__TASK DESCRIPTION__.
When a line in the entries below contains the word "computer", copy that line.

__SUPPLIED DATA__.
+ + + + + + +

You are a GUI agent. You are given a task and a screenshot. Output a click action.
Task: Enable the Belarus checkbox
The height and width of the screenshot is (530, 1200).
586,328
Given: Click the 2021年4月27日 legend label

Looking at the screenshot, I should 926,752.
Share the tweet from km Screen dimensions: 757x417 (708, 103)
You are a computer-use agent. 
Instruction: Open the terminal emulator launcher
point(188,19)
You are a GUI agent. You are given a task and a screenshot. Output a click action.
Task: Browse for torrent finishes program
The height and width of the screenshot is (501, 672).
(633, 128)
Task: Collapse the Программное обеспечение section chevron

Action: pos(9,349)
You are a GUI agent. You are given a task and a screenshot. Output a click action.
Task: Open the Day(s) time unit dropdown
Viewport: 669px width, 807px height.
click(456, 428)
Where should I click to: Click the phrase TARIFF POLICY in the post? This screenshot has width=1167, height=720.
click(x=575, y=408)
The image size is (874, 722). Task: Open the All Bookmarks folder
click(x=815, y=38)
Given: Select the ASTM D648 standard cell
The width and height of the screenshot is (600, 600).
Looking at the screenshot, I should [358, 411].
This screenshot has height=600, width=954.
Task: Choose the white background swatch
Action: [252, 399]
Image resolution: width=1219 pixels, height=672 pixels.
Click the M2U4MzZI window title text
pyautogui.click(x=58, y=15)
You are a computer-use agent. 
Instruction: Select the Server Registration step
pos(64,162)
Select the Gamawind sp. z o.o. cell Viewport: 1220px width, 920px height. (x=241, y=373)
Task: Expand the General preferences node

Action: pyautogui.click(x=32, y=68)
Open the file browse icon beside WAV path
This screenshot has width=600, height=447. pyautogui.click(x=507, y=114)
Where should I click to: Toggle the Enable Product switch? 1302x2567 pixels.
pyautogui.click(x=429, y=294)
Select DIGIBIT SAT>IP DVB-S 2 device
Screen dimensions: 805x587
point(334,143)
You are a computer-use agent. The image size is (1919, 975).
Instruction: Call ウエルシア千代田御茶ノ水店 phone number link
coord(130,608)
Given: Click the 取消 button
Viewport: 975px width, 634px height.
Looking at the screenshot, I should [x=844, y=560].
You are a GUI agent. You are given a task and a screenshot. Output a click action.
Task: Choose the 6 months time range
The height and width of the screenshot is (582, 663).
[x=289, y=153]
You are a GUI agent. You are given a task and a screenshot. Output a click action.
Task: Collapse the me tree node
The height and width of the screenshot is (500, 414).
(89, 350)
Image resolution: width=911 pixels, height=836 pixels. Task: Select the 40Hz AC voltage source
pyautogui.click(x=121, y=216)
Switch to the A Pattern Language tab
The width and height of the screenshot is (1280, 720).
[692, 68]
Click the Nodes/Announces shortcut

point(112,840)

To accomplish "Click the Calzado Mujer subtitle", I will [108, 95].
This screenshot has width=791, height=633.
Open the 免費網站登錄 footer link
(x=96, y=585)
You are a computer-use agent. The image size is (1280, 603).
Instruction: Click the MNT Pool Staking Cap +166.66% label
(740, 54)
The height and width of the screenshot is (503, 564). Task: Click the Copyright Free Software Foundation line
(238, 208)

+ + + + + + +

__WRITTEN ANSWER__.
You are a computer-use agent. 
You are a computer-use agent. 
You are a computer-use agent. The image size is (1919, 975).
You are a computer-use agent. The image size is (1280, 603).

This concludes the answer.